Indonesia menempati peringkat teratas sebagai negara dengan tingkat kesejahteraan menyeluruh atau flourishing tertinggi di dunia, menurut studi global terbaru yang dilakukan Universitas Harvard dan diterbitkan dalam Nature Mental Health.
Riset bertajuk Global Flourishing Study ini melibatkan lebih dari 203.000 responden dari 22 negara, yang dinilai berdasarkan tujuh dimensi penting: kesehatan, kebahagiaan, makna hidup, karakter, hubungan sosial, keamanan finansial, dan spiritualitas.
Hasilnya, Indonesia meraih skor tertinggi dengan angka 8,3, disusul Israel (7,87), Filipina (7,71), Meksiko (7,64), dan Polandia (7,55).

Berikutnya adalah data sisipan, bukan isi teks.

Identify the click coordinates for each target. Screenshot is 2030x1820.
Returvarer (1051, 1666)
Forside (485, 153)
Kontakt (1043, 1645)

Sementara itu, negara-negara maju seperti Amerika Serikat dan Inggris justru berada di posisi ke-12 dan ke-20.
Peneliti menyebut bahwa hasil ini menunjukkan bahwa kesejahteraan tidak semata-mata ditentukan oleh kekayaan atau kemajuan ekonomi.
“Berkembang itu multidimensi, dan berbagai negara berkembang dengan cara yang berbeda,” tulis tim peneliti dalam laporannya, dikutip Rabu (7/5/2025).
Menariknya, negara-negara maju memang mencatat skor tinggi dalam aspek keamanan finansial, namun cenderung rendah dalam dimensi seperti makna hidup, relasi sosial, dan karakter pro-sosial.
Indonesia dinilai unggul dalam membangun keterhubungan sosial dan nilai-nilai gotong royong. Warga Indonesia juga lebih banyak menjawab “ya” ketika ditanya apakah mereka memiliki hubungan yang bermakna, termasuk keberadaan teman dekat.
Di sisi lain, Jepang justru menjadi negara dengan skor flourishing terendah, yakni 5,89. Negara kaya seperti Jepang dan Inggris, meski memiliki tingkat harapan hidup tinggi dan sistem ekonomi yang mapan, justru cenderung rendah dalam indikator hubungan sosial dan makna hidup.
Studi ini juga menemukan bahwa tingkat kesejahteraan cenderung meningkat seiring bertambahnya usia, dan tidak melulu ditentukan oleh status ekonomi.
Temuan ini menjadi pengingat penting bahwa negara berkembang seperti Indonesia tetap bisa unggul dalam kualitas hidup warganya, selama memiliki nilai-nilai sosial yang kuat, kepedulian antarsesama, dan rasa makna hidup yang tinggi.